Welsh business activity has risen at its quickest rate since June according to the NatWest Wales Business Activity Index.
The index is seasonally adjusted and measures the month-on-month change in the combined output of the region’s manufacturing and service sectors.
It registered 52.0 in December, up from 49.8 in November.
This data signalled a modest uptick in business activity across the Welsh private sector at the end of the year. The rise in output was the fastest since June, with companies linking the expansion to greater client demand and a renewed increase in new business.
Welsh firms were the best performing of the 12 monitored UK areas and bucked the wider UK trend, which indicated a marginal contraction in output.
Welsh private sector firms recorded a return to growth in new business at the end of 2022, thereby ending a four-month sequence of contraction. Welsh businesses bucked the UK trend, with the average across the UK as a whole signalling a modest decline in new orders. Firms often stated that increased new business was due to stronger client demand.
The rise in new orders was only marginal, however.
Output expectations for the year ahead at Welsh private sector firms strengthened for the second month running in December.
Confidence reportedly stemmed from hopes of a pick up in client demand and investment in new products. The level of optimism was lower than the series and UK averages, however. Firms noted that efforts to keep costs down amid inflation concerns harmed expectations.
December data signalled broadly unchanged levels of employment across the Welsh private sector, as the respective seasonally adjusted index posted fractionally above the 50.0 no change mark. A fall in manufacturing staffing numbers was offset by job creation in the service sector. The UK average indicated a marginal contraction in workforce numbers.

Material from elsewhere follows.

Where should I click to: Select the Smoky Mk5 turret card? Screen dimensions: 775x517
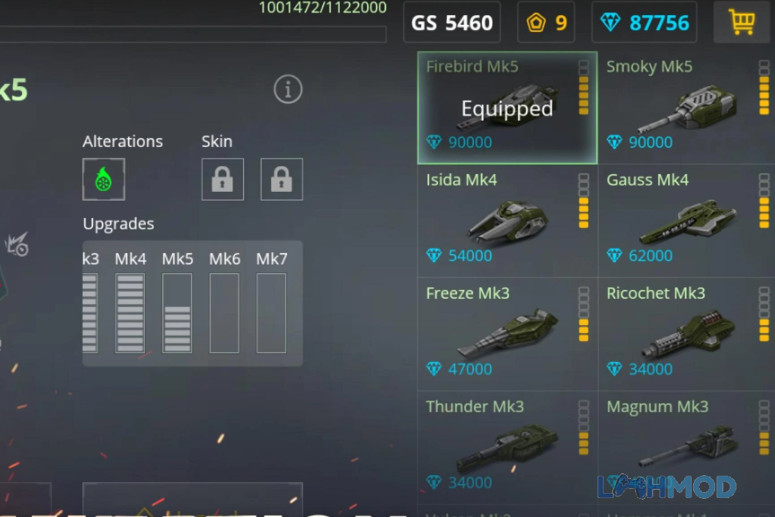click(687, 108)
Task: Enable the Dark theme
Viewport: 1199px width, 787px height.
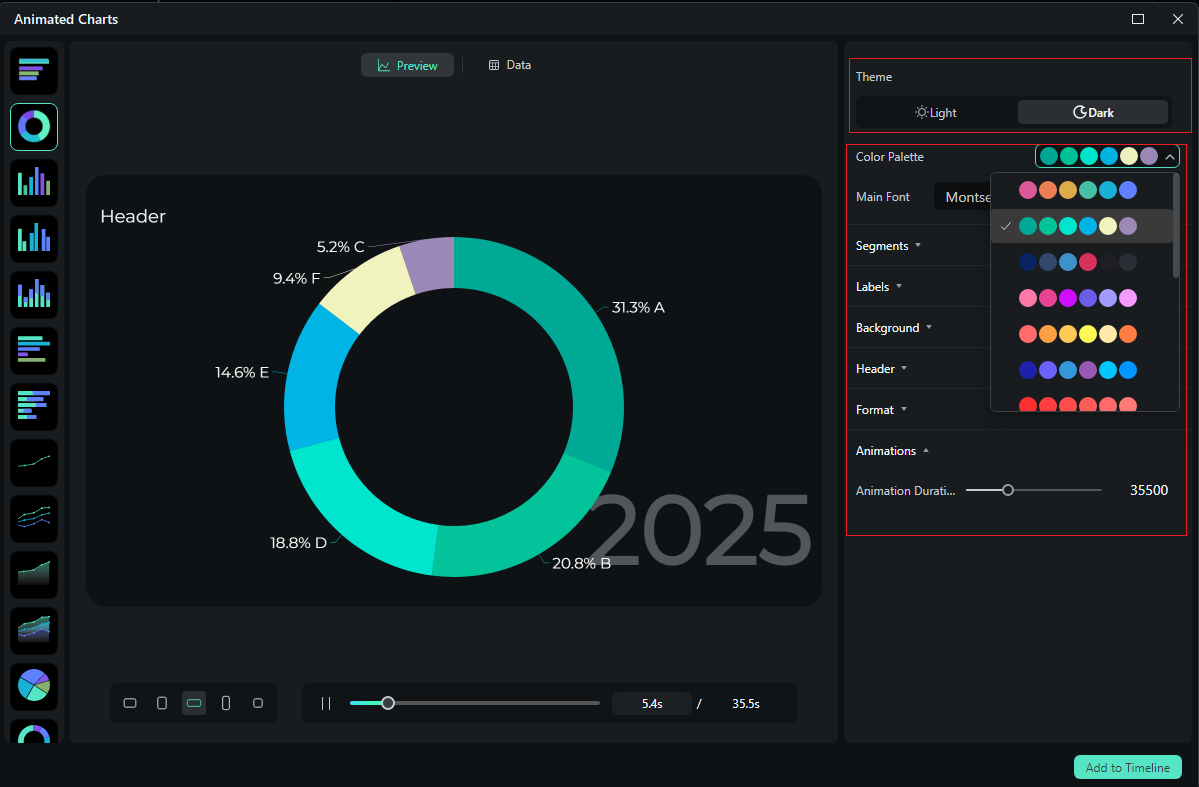Action: [x=1092, y=112]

Welsh private sector firms registered a slower fall in the level of outstanding business at the end of the year. The rate of decline was only marginal and the softest since May. The decrease in backlogs of work was largely linked to greater stability in supply chains which allowed firms to process incoming new business. That said, increased new order inflows led to the slower contraction.
The fall in incomplete business was slower than the UK average.
December data signalled another historically elevated rate of cost inflation at Welsh private sector firms. Increased cost burdens were linked to higher energy and material prices. Nonetheless, the pace of inflation eased for the third month running to the slowest since April 2021. Service sector firms recorded sharper price rises than their manufacturing counterparts.
Welsh private sector firms indicated a slightly slower uptick in costs compared to the UK average.
Welsh private sector firms signalled a marked rise in output charges at the end of 2022. Higher selling prices were often due to the pass-through of greater costs to clients, according to panellists. Although sharper than the long-run series average, the rate of charge inflation was the slowest since August 2021.That said, Welsh companies recorded the second-fastest rise in output prices of the 12 monitored UK areas, slower than the West Midlands only.
Kevin Morgan, NatWest Wales Regional Board, said: “Welsh firms ended the year on a promising note, as business activity and new orders returned to expansion territory in December.
“Modest upturns followed stronger demand conditions, with Wales the strongest performing monitored area of the UK.
“Nonetheless, cost pressures continued to impact business decisions, as employment was broadly unchanged amid cost cutting initiatives and reductions in temporary labour.
“Cost burdens and output charges continued to rise at historically elevated rates, as energy price hikes were passed through to customers. Inflationary pressures eased, however, amid reports of reductions in some key input prices.”